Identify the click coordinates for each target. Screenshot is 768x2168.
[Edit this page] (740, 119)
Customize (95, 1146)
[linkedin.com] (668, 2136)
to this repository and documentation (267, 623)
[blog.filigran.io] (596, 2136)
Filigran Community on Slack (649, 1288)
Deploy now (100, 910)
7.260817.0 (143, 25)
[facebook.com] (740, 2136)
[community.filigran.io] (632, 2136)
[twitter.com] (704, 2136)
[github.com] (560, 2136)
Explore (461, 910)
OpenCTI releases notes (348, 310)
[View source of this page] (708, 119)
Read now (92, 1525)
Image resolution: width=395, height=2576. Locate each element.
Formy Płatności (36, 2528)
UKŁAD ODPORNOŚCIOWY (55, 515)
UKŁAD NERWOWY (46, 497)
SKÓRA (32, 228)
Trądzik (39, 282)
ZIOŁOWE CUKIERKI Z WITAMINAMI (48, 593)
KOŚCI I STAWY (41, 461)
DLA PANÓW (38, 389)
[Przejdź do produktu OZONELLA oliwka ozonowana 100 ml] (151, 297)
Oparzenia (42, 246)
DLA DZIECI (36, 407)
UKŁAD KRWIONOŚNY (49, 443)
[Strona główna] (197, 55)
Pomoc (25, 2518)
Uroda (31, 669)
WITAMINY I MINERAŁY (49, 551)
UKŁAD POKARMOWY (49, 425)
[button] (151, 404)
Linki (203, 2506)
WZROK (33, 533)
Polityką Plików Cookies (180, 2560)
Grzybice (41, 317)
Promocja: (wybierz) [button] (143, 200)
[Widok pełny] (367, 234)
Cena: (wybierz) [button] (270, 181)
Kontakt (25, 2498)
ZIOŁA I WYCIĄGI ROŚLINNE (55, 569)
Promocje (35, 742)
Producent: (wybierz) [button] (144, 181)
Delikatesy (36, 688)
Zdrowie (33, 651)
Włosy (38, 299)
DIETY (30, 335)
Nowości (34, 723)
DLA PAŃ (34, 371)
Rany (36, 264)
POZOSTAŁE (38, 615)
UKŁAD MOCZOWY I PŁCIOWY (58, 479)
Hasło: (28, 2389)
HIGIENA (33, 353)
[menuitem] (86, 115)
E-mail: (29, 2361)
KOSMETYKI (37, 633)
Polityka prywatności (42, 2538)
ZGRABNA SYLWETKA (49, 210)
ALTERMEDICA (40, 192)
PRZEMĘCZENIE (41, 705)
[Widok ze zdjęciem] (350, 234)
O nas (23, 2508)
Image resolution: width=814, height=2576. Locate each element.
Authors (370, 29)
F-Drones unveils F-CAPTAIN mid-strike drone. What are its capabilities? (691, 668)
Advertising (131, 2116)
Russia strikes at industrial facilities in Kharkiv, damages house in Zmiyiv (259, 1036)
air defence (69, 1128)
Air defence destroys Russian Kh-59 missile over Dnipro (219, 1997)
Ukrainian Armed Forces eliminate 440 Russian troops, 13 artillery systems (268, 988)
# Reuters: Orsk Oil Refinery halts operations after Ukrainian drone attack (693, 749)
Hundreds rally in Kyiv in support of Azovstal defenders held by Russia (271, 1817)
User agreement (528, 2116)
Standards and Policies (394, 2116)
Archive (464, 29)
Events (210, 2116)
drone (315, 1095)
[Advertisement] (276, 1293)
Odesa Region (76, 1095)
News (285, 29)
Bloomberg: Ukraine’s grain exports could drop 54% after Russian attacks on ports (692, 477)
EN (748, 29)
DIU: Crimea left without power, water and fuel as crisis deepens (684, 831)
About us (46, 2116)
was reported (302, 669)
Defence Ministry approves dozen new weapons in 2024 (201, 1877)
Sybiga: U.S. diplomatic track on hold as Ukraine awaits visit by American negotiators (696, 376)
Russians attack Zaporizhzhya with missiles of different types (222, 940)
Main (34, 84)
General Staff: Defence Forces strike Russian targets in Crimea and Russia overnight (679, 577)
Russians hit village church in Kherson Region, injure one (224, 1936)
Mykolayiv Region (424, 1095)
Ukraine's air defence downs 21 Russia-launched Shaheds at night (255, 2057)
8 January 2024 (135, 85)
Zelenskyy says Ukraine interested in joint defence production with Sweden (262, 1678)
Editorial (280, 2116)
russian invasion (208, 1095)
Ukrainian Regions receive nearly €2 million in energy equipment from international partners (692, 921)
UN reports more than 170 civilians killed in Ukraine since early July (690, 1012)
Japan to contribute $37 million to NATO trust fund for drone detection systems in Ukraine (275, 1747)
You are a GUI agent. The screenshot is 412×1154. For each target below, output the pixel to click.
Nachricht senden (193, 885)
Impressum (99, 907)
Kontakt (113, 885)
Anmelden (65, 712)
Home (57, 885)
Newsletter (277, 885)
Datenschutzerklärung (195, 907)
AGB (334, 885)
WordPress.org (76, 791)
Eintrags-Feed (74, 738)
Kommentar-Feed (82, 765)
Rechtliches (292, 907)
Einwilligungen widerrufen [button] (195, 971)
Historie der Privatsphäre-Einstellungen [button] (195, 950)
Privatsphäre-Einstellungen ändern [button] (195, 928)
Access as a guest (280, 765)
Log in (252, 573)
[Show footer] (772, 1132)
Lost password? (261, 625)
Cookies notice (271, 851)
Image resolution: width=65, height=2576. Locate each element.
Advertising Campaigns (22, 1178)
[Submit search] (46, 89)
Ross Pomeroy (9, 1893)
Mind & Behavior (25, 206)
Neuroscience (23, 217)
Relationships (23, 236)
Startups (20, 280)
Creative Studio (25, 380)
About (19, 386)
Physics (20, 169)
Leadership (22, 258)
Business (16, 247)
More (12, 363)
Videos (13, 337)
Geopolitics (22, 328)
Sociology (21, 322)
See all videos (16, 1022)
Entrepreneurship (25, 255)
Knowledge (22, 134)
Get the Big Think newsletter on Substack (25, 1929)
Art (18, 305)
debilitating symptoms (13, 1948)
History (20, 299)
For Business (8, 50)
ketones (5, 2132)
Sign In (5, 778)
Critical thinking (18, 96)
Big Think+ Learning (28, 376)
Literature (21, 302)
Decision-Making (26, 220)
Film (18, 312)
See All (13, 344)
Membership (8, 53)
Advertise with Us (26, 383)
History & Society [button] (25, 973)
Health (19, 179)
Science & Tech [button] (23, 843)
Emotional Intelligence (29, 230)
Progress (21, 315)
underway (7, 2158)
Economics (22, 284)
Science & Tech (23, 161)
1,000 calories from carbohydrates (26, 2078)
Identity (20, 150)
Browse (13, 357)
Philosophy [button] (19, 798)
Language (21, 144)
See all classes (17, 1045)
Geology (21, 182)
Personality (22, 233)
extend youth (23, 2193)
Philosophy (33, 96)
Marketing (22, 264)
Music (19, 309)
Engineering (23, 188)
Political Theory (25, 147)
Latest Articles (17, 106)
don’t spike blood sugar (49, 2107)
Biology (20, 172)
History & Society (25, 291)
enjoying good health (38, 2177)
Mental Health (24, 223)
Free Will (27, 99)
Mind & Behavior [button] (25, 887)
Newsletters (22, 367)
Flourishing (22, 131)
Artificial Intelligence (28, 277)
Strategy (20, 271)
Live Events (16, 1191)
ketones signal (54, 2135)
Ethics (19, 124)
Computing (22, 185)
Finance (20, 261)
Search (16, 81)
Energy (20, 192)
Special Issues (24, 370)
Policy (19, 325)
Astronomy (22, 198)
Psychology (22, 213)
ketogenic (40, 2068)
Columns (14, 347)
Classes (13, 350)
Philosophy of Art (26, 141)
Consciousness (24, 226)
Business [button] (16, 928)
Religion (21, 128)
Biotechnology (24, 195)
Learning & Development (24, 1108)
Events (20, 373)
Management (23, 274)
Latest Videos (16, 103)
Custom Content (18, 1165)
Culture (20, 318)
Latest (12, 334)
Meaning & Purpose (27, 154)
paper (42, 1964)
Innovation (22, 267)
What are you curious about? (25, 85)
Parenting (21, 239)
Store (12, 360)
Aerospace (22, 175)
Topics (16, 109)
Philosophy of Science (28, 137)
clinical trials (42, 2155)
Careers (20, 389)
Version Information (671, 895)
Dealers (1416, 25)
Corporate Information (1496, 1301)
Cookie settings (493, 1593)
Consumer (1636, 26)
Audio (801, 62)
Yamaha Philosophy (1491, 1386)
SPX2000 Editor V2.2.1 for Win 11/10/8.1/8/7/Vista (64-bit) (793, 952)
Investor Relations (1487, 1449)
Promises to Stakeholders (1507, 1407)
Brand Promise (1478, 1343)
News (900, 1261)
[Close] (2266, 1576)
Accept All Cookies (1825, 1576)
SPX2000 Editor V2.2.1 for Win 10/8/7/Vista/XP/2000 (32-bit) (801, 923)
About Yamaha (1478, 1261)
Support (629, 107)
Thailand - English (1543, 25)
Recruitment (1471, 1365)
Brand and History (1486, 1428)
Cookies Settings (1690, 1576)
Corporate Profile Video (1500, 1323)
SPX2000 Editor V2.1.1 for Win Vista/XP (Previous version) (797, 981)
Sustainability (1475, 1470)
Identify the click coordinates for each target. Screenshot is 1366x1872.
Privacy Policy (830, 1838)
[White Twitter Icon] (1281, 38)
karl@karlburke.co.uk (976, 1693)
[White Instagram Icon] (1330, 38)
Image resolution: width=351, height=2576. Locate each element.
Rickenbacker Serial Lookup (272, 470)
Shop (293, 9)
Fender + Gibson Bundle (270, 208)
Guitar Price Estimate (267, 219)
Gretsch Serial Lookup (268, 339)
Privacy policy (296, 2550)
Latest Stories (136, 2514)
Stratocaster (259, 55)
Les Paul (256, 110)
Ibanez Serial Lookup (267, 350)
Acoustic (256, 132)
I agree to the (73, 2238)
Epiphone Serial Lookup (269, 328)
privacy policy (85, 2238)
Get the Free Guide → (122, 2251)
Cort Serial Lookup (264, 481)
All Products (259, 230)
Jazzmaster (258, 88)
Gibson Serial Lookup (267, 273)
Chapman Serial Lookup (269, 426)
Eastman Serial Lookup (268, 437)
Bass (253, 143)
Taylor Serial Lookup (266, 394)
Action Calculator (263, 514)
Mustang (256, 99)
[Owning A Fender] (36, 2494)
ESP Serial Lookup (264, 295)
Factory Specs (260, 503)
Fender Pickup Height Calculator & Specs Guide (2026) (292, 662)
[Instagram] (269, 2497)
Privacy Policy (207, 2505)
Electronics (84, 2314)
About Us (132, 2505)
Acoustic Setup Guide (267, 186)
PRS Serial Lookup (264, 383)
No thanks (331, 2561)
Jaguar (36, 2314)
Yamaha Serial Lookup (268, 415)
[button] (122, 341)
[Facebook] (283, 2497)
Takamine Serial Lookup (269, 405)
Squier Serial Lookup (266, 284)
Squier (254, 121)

Exercise requirements
Would you please return every line in the listing where "from" shows up?

Result
Ukrainian Regions receive nearly €2 million in energy equipment from international partners (692, 921)
1,000 calories from carbohydrates (26, 2078)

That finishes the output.